L’étude porte sur des dents découvertes dans le nord de la Chine, dont l’analyse a révélé des marqueurs protéiques distincts. Ces signatures, absentes chez d’autres groupes humains connus de la même époque, ont été attribuées à des populations locales d’Homo erectus. Une première, car jusqu’ici, cette espèce était surtout associée à l’Afrique et à l’Asie du Sud-Est. « Nous avons identifié une lignée propre à la Chine », a confirmé un paléoanthropologue ayant participé à ces travaux, selon Le Monde.

Des métissages confirmés entre Homo erectus et dénisoviens

Les résultats vont plus loin que la simple identification d’une nouvelle lignée. Ils apportent également des preuves tangibles de contacts entre les Homo erectus asiatiques et les dénisoviens, un groupe humain cousin des néandertaliens, dont les traces génétiques avaient été découvertes en Sibérie en 2010. Les données protéiques révèlent en effet des similitudes frappantes avec les dénisoviens, suggérant des échanges génétiques entre ces populations.

« Ces résultats montrent que les interactions entre espèces humaines étaient bien plus complexes qu’on ne le pensait », a indiqué un généticien interrogé par Le Monde.
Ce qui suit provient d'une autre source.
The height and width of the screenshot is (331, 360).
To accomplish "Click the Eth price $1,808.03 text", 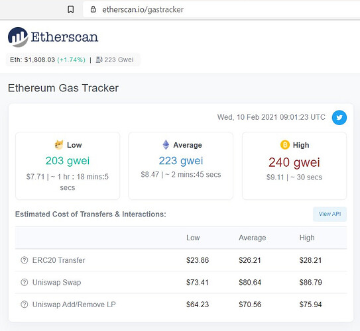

Cette découverte s’ajoute à d’autres indices, comme la présence de gènes dénisoviens chez certains humains modernes d’Asie du Sud-Est. Elle renforce l’hypothèse d’un réseau d’échanges culturels et génétiques à grande échelle en Eurasie, bien avant l’arrivée de Homo sapiens il y a environ 40 000 ans.

Une fenêtre inédite sur le peuplement de l’Asie ancienne

Les dents analysées proviennent de sites archéologiques chinois, où les fouilles ont mis au jour des vestiges attribués à Homo erectus, une espèce considérée comme l’une des premières à avoir quitté l’Afrique il y a environ 2 millions d’années. Leur présence en Chine remonte à au moins 1,7 million d’années, mais leur évolution locale restait mal documentée. Grâce à cette étude, les scientifiques disposent désormais d’un outil pour retracer leur histoire avec une précision inédite.

« Cette méthode pourrait être appliquée à d’autres fossiles asiatiques », a précisé un chercheur, évoquant la possibilité de réexaminer des collections de dents déjà connues pour y déceler d’autres indices de métissages. En élargissant l’analyse à d’autres régions, les paléoanthropologues espèrent reconstituer peu à peu le puzzle des migrations humaines en Asie, une zone clé pour comprendre l’évolution des hominines.

Et maintenant ?

Les prochaines étapes consisteront à étendre cette méthode à d’autres échantillons d’émail dentaire, notamment en Asie du Sud-Est et en Europe, où des populations hybrides pourraient avoir existé. Une publication plus détaillée des résultats est attendue d’ici la fin de l’année, tandis que des collaborations internationales sont en cours pour confirmer ces découvertes. À plus long terme, cette approche protéomique pourrait bouleverser notre compréhension des croisements entre espèces humaines, en révélant des épisodes de métissage encore insoupçonnés.

Reste à voir si ces résultats inciteront les scientifiques à réviser certaines théories sur l’évolution humaine en Asie, où les fossiles se font encore rares. Une chose est sûre : l’émail dentaire, longtemps négligé, vient de prendre une place centrale dans l’arsenal des outils de la paléoanthropologie.

L’émail dentaire est un tissu minéralisé extrêmement résistant à la dégradation, contrairement aux tissus mous comme la peau ou les organes. Sa structure protéique se conserve sur des centaines de milliers d’années, alors que l’ADN, lui, se fragmente avec le temps. Cette stabilité permet aux chercheurs d’extraire des informations génétiques bien au-delà des limites de l’ADN ancien, ouvrant la voie à l’étude de périodes reculées comme le Pléistocène moyen.